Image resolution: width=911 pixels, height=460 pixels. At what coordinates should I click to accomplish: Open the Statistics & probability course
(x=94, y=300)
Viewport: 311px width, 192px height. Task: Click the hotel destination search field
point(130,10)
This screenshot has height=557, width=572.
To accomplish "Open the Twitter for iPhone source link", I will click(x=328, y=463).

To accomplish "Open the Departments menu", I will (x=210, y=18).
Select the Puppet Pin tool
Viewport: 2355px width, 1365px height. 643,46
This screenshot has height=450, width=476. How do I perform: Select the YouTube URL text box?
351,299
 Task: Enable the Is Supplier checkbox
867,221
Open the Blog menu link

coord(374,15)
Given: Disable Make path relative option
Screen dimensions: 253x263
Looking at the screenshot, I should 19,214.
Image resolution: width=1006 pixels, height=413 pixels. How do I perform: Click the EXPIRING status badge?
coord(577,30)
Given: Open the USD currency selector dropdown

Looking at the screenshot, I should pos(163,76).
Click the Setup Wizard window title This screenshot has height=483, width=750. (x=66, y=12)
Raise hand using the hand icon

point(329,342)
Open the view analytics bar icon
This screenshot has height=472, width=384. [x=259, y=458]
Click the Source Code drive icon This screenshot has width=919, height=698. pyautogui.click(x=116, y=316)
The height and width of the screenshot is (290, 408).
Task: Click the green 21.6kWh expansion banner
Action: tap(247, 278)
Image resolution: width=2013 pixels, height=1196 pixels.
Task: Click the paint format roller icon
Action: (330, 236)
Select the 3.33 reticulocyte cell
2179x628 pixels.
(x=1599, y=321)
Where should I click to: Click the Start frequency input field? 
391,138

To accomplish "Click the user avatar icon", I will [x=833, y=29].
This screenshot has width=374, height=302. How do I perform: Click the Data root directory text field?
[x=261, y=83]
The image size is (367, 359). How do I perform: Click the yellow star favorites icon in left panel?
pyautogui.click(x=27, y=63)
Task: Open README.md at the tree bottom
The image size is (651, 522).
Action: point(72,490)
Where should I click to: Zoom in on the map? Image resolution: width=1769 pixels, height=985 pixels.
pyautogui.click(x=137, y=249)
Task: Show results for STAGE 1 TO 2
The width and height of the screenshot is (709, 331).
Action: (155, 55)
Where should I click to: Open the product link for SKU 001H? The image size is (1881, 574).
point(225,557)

* * * * * * *

- [Treść polecenia]:
Proszę przepisać cały powyższy materiał wiersz po wierszu, bez jakichkolwiek zmian.

- [Rozwiązanie zadania]:
Image resolution: width=911 pixels, height=460 pixels. At what coordinates should I click to accomplish: Open the Statistics & probability course
(x=94, y=300)
Viewport: 311px width, 192px height. Task: Click the hotel destination search field
point(130,10)
This screenshot has height=557, width=572.
To accomplish "Open the Twitter for iPhone source link", I will click(x=328, y=463).

To accomplish "Open the Departments menu", I will (x=210, y=18).
Select the Puppet Pin tool
Viewport: 2355px width, 1365px height. 643,46
This screenshot has height=450, width=476. How do I perform: Select the YouTube URL text box?
351,299
 Task: Enable the Is Supplier checkbox
867,221
Open the Blog menu link

coord(374,15)
Given: Disable Make path relative option
Screen dimensions: 253x263
Looking at the screenshot, I should 19,214.
Image resolution: width=1006 pixels, height=413 pixels. How do I perform: Click the EXPIRING status badge?
coord(577,30)
Given: Open the USD currency selector dropdown

Looking at the screenshot, I should pos(163,76).
Click the Setup Wizard window title This screenshot has height=483, width=750. (x=66, y=12)
Raise hand using the hand icon

point(329,342)
Open the view analytics bar icon
This screenshot has height=472, width=384. [x=259, y=458]
Click the Source Code drive icon This screenshot has width=919, height=698. pyautogui.click(x=116, y=316)
The height and width of the screenshot is (290, 408).
Task: Click the green 21.6kWh expansion banner
Action: tap(247, 278)
Image resolution: width=2013 pixels, height=1196 pixels.
Task: Click the paint format roller icon
Action: (330, 236)
Select the 3.33 reticulocyte cell
2179x628 pixels.
(x=1599, y=321)
Where should I click to: Click the Start frequency input field? 
391,138

To accomplish "Click the user avatar icon", I will [x=833, y=29].
This screenshot has width=374, height=302. How do I perform: Click the Data root directory text field?
[x=261, y=83]
The image size is (367, 359). How do I perform: Click the yellow star favorites icon in left panel?
pyautogui.click(x=27, y=63)
Task: Open README.md at the tree bottom
The image size is (651, 522).
Action: point(72,490)
Where should I click to: Zoom in on the map? Image resolution: width=1769 pixels, height=985 pixels.
pyautogui.click(x=137, y=249)
Task: Show results for STAGE 1 TO 2
The width and height of the screenshot is (709, 331).
Action: (155, 55)
Where should I click to: Open the product link for SKU 001H? The image size is (1881, 574).
point(225,557)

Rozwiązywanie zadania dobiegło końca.